[SUPPLIED ENTRIES]

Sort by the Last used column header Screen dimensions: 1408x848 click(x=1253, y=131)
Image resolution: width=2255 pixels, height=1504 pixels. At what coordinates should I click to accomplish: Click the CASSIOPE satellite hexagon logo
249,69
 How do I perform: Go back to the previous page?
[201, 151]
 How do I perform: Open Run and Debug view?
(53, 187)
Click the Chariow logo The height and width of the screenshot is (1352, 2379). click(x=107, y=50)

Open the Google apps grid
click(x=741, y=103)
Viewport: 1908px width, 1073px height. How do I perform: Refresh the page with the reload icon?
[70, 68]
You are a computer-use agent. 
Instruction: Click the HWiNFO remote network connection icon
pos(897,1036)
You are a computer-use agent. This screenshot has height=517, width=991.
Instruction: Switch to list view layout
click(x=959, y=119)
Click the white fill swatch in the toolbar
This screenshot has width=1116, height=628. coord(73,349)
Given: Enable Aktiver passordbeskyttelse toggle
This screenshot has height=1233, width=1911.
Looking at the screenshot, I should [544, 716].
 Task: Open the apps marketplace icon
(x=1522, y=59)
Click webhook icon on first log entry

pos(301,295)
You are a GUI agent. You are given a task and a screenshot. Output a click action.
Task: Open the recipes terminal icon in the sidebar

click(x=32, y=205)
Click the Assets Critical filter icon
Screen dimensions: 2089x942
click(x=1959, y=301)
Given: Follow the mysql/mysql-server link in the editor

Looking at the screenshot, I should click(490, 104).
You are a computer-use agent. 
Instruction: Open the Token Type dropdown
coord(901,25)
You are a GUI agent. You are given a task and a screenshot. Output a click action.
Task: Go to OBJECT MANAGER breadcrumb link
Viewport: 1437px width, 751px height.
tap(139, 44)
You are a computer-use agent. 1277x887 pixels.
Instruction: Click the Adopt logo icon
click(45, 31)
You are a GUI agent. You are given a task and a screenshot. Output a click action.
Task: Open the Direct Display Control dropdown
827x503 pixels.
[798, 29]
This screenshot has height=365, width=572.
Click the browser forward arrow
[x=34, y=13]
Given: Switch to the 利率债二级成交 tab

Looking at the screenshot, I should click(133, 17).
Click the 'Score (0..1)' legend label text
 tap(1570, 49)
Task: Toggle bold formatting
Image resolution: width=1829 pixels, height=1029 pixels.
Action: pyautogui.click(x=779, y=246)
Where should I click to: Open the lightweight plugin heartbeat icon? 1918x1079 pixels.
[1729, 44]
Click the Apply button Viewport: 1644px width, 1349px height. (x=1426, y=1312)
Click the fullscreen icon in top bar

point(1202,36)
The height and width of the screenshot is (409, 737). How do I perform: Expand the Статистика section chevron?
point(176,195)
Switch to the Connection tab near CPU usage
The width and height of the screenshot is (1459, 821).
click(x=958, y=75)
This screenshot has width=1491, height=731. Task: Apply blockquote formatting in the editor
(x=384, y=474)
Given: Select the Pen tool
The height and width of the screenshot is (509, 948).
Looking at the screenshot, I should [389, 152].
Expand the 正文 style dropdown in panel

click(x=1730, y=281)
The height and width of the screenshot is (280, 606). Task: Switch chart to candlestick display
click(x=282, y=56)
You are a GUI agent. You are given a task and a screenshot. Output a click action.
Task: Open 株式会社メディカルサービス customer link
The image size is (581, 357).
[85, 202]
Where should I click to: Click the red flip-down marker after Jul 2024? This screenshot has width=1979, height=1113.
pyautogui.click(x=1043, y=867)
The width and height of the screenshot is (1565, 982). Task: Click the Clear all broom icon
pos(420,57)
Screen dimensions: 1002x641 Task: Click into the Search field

[/SUPPLIED ENTRIES]

Could you restate the listing above word for word?

# [PROBLEM SOLUTION]
Sort by the Last used column header Screen dimensions: 1408x848 click(x=1253, y=131)
Image resolution: width=2255 pixels, height=1504 pixels. At what coordinates should I click to accomplish: Click the CASSIOPE satellite hexagon logo
249,69
 How do I perform: Go back to the previous page?
[201, 151]
 How do I perform: Open Run and Debug view?
(53, 187)
Click the Chariow logo The height and width of the screenshot is (1352, 2379). click(x=107, y=50)

Open the Google apps grid
click(x=741, y=103)
Viewport: 1908px width, 1073px height. How do I perform: Refresh the page with the reload icon?
[70, 68]
You are a computer-use agent. 
Instruction: Click the HWiNFO remote network connection icon
pos(897,1036)
You are a computer-use agent. This screenshot has height=517, width=991.
Instruction: Switch to list view layout
click(x=959, y=119)
Click the white fill swatch in the toolbar
This screenshot has width=1116, height=628. coord(73,349)
Given: Enable Aktiver passordbeskyttelse toggle
This screenshot has height=1233, width=1911.
Looking at the screenshot, I should [544, 716].
 Task: Open the apps marketplace icon
(x=1522, y=59)
Click webhook icon on first log entry

pos(301,295)
You are a GUI agent. You are given a task and a screenshot. Output a click action.
Task: Open the recipes terminal icon in the sidebar

click(x=32, y=205)
Click the Assets Critical filter icon
Screen dimensions: 2089x942
click(x=1959, y=301)
Given: Follow the mysql/mysql-server link in the editor

Looking at the screenshot, I should click(490, 104).
You are a computer-use agent. 
Instruction: Open the Token Type dropdown
coord(901,25)
You are a GUI agent. You are given a task and a screenshot. Output a click action.
Task: Go to OBJECT MANAGER breadcrumb link
Viewport: 1437px width, 751px height.
tap(139, 44)
You are a computer-use agent. 1277x887 pixels.
Instruction: Click the Adopt logo icon
click(45, 31)
You are a GUI agent. You are given a task and a screenshot. Output a click action.
Task: Open the Direct Display Control dropdown
827x503 pixels.
[798, 29]
This screenshot has height=365, width=572.
Click the browser forward arrow
[x=34, y=13]
Given: Switch to the 利率债二级成交 tab

Looking at the screenshot, I should click(133, 17).
Click the 'Score (0..1)' legend label text
 tap(1570, 49)
Task: Toggle bold formatting
Image resolution: width=1829 pixels, height=1029 pixels.
Action: pyautogui.click(x=779, y=246)
Where should I click to: Open the lightweight plugin heartbeat icon? 1918x1079 pixels.
[1729, 44]
Click the Apply button Viewport: 1644px width, 1349px height. (x=1426, y=1312)
Click the fullscreen icon in top bar

point(1202,36)
The height and width of the screenshot is (409, 737). How do I perform: Expand the Статистика section chevron?
point(176,195)
Switch to the Connection tab near CPU usage
The width and height of the screenshot is (1459, 821).
click(x=958, y=75)
This screenshot has width=1491, height=731. Task: Apply blockquote formatting in the editor
(x=384, y=474)
Given: Select the Pen tool
The height and width of the screenshot is (509, 948).
Looking at the screenshot, I should [389, 152].
Expand the 正文 style dropdown in panel

click(x=1730, y=281)
The height and width of the screenshot is (280, 606). Task: Switch chart to candlestick display
click(x=282, y=56)
You are a GUI agent. You are given a task and a screenshot. Output a click action.
Task: Open 株式会社メディカルサービス customer link
The image size is (581, 357).
[85, 202]
Where should I click to: Click the red flip-down marker after Jul 2024? This screenshot has width=1979, height=1113.
pyautogui.click(x=1043, y=867)
The width and height of the screenshot is (1565, 982). Task: Click the Clear all broom icon
pos(420,57)
Screen dimensions: 1002x641 Task: Click into the Search field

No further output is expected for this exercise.